» PROBLEM STATEMENT
In the copy, include exactly the lines from the one with "Open the add image icon" through the end of the data and no others, both ends kept, with every picture left out.

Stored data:
· · · · ·
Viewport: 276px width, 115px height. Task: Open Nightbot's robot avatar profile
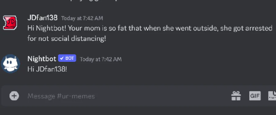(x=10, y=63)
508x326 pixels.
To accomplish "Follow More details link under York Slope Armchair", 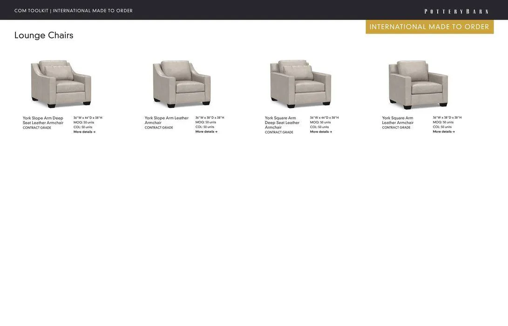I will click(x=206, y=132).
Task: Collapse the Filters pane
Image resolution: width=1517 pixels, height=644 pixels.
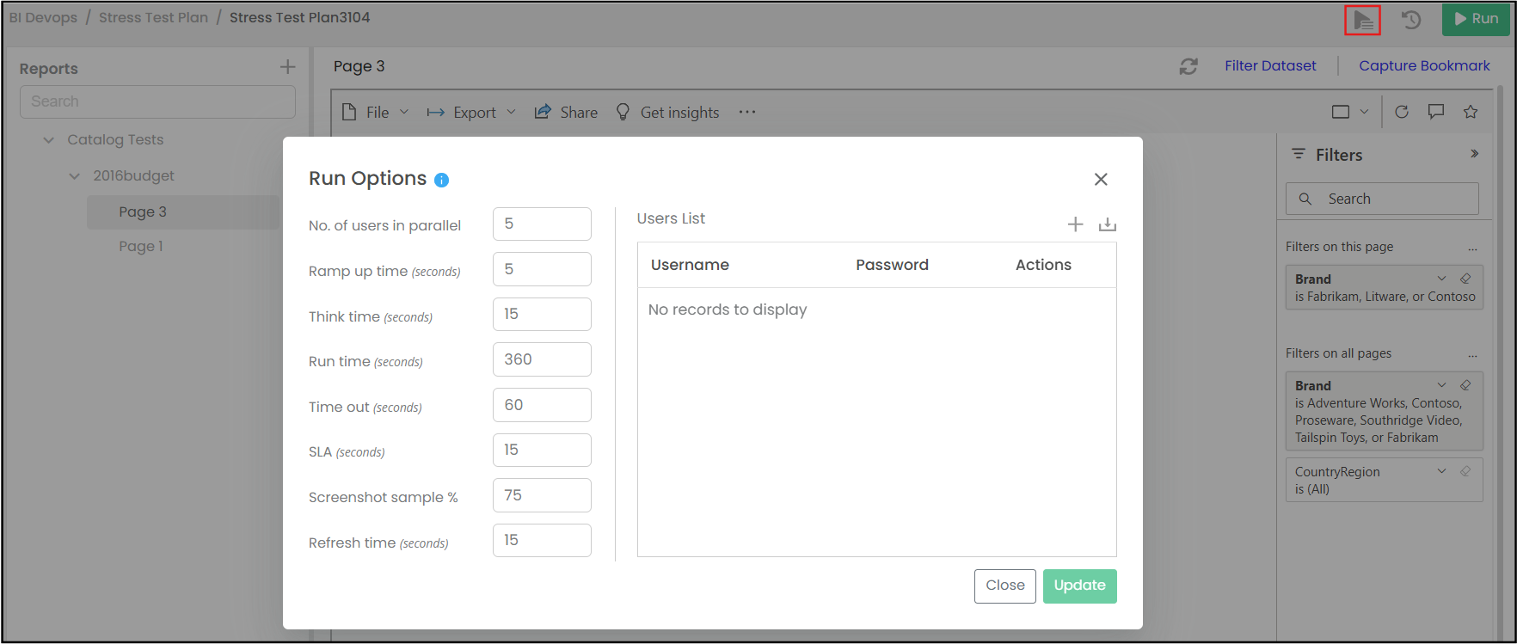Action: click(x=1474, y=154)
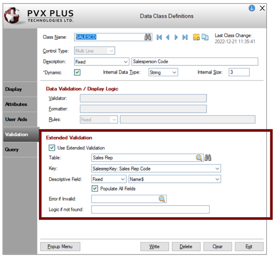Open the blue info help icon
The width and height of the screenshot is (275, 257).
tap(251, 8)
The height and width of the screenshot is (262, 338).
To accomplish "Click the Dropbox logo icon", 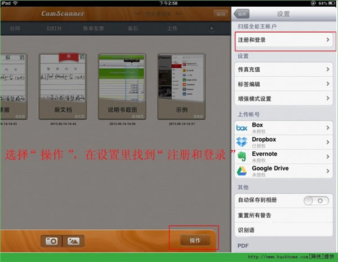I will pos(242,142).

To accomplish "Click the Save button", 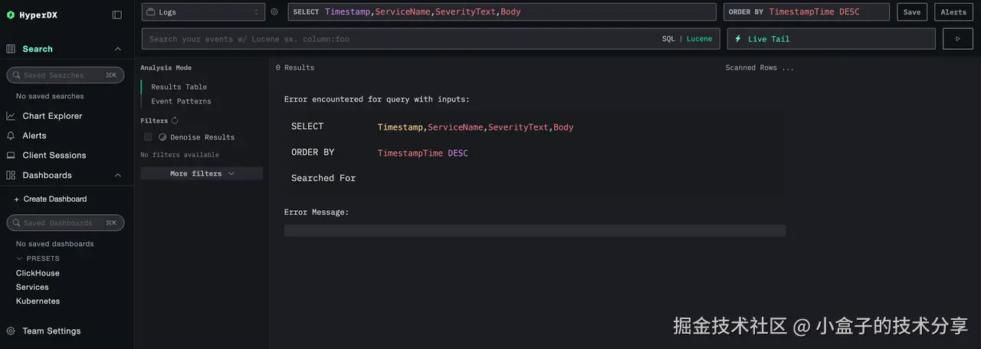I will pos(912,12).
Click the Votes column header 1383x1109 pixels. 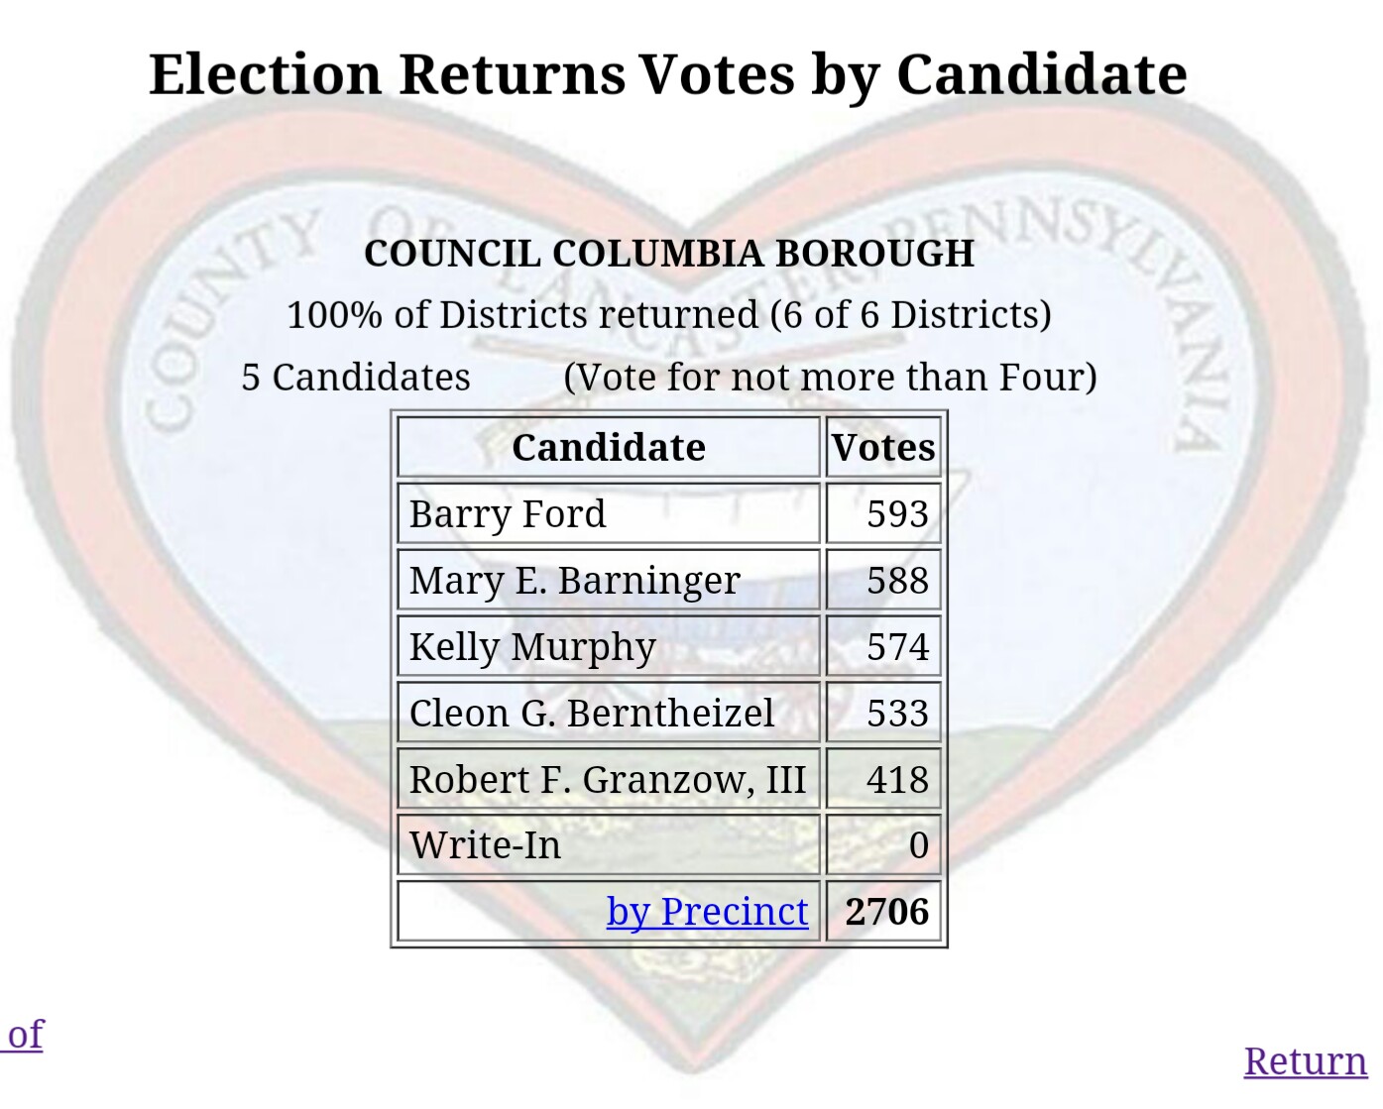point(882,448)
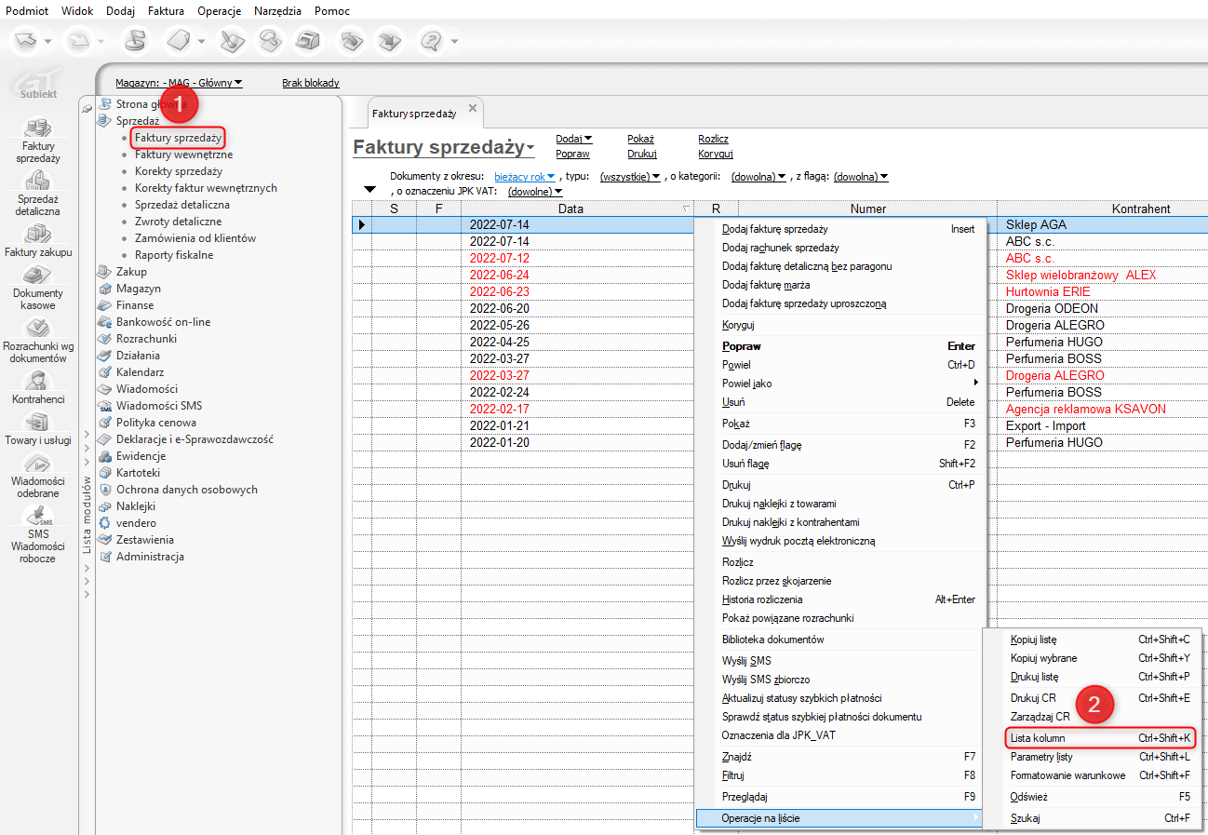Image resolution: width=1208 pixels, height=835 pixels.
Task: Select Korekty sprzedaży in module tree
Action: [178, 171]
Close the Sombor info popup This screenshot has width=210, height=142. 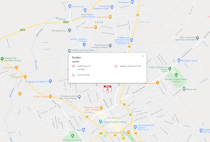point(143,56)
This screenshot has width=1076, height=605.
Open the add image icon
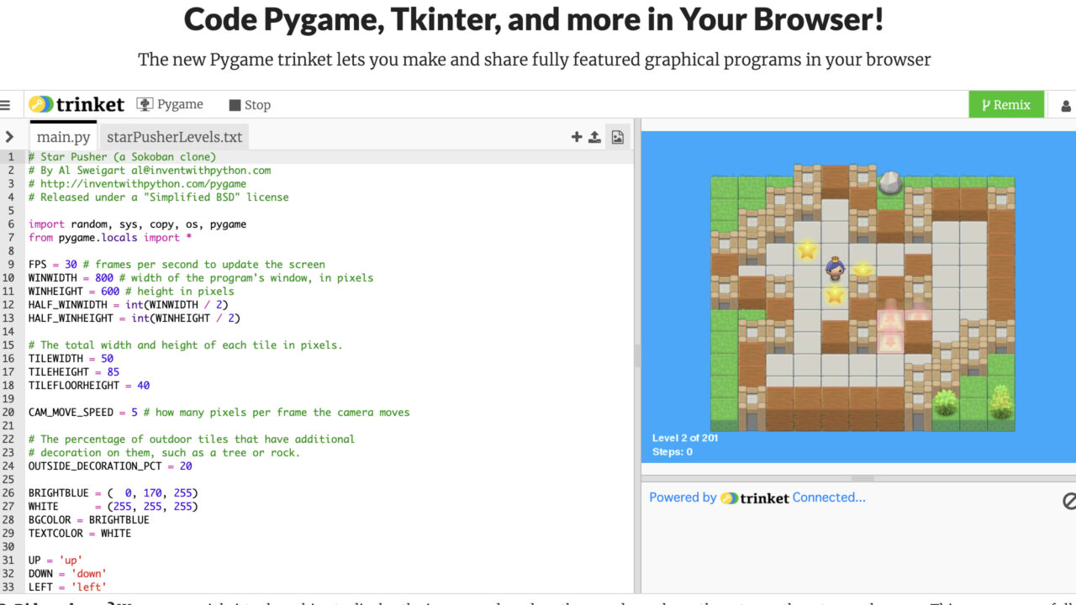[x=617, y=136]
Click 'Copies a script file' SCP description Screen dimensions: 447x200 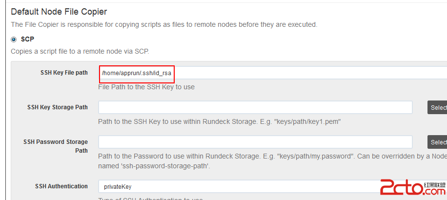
· · · · ·
» TASK SOLUTION
Open the add image icon
[x=617, y=136]
Click 'Copies a script file' SCP description Screen dimensions: 447x200 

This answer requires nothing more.